| Egan v Consolidated Edison |
| 2011 NY Slip Op 04174 [84 AD3d 613] |
| May 19, 2011 |
| Appellate Division, First Department |
| Published by New York State Law Reporting Bureau pursuant to Judiciary Law § 431. |
| James W. Egan, Respondent, v Consolidated Edison, Respondent, and New York Yankees Partnership, Appellant. |
—[*1]
Alexander J. Wulwick, New York, for James W. Egan, respondent.
Law Offices of Richard W. Babinecz, New York (Helman R. Brook of counsel), for
Consolidated Edison, respondent.
Order, Supreme Court, Bronx County (Mary Brigantti-Hughes, J.), entered on or about August 12, 2010, which denied the motion of defendant New York Yankees Partnership (Yankees) for summary judgment dismissing the complaint and all cross claims as against it, unanimously reversed, on the law, without costs, and the motion granted. The Clerk is directed to enter judgment accordingly.

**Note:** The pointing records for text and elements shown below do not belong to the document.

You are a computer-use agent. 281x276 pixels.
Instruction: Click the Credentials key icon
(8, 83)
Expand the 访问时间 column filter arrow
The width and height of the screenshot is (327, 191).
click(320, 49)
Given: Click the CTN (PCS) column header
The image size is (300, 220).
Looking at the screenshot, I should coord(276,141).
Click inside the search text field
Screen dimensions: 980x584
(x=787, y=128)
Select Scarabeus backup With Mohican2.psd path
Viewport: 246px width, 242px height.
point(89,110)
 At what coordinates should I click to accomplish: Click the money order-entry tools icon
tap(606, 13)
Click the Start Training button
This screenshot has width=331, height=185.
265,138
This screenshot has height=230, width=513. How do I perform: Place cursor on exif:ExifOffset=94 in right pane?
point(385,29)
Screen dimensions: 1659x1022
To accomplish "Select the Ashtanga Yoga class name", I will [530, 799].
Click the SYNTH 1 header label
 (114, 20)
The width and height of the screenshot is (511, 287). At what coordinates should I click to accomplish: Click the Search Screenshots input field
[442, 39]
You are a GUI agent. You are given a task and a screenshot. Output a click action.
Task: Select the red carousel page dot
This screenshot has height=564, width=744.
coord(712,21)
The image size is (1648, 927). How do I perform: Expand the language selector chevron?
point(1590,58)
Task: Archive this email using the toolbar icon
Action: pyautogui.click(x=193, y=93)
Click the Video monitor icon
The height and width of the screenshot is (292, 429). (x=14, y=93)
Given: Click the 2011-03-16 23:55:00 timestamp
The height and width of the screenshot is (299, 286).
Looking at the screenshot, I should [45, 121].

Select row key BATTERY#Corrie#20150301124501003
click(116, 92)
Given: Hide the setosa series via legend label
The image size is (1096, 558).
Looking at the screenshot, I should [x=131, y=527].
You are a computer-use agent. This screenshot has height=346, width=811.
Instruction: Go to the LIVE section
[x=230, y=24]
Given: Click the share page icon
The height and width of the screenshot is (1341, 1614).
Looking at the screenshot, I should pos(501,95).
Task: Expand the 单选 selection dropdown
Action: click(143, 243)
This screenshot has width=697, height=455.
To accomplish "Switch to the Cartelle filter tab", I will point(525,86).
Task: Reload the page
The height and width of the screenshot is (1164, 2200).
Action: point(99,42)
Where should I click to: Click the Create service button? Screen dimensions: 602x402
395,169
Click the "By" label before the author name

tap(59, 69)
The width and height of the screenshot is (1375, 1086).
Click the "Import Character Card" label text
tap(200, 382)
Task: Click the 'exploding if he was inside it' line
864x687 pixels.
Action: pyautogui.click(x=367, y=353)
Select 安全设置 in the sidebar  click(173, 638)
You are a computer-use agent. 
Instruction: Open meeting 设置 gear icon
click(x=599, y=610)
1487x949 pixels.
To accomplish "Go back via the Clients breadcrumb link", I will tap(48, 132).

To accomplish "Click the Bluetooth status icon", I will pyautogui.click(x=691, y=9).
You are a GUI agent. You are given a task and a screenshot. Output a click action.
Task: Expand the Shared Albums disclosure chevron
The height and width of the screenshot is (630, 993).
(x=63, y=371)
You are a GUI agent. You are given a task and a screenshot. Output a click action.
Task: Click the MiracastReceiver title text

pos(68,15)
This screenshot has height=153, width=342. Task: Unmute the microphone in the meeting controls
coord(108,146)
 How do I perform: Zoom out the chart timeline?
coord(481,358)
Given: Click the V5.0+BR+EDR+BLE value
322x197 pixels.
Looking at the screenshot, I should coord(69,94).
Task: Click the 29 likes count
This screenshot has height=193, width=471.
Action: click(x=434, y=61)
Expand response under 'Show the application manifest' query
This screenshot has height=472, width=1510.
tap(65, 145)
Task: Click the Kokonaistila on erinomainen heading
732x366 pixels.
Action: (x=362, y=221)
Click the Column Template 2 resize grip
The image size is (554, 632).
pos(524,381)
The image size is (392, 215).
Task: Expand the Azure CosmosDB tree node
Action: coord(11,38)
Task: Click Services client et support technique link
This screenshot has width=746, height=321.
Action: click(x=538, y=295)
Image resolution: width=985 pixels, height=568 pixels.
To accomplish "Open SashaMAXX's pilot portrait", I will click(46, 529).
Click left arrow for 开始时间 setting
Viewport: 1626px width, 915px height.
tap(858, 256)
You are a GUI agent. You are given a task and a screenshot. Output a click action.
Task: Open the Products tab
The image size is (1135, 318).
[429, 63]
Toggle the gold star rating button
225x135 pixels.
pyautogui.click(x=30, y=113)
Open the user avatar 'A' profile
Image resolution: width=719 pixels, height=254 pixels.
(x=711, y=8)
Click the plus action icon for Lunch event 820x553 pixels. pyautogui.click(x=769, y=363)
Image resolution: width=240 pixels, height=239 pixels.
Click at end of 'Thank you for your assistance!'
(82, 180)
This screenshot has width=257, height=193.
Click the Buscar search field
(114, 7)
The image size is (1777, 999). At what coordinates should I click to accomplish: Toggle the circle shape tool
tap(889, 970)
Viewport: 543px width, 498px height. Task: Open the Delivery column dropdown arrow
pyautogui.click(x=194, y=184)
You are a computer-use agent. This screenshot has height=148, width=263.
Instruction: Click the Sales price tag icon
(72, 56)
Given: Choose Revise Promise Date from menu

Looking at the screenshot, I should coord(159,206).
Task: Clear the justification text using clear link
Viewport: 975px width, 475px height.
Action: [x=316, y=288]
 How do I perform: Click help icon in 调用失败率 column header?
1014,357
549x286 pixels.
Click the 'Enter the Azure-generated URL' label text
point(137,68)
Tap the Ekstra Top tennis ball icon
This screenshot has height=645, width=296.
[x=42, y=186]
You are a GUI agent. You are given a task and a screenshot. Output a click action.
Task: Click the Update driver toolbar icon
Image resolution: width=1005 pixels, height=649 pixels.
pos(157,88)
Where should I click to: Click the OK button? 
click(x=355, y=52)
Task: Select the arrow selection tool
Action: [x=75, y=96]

Dismissal of the complaint and all cross claims as against the Yankees is appropriate in this action where plaintiff was injured when he allegedly slipped and fell on an icy condition on the edge of an open transformer vault where Consolidated Edison was working. The vault was owned by defendant Consolidated Edison, which had a duty to maintain such area. Furthermore, no evidence was presented which raised a triable issue of fact concerning whether the snow removal efforts by the Yankees caused or created the hazardous condition or exacerbated it (see Gleeson v New York City Tr. Auth., 74 AD3d 616, 617 [2010]). Concur—Andrias, J.P., Friedman, Freedman, Richter and RomÁn, JJ.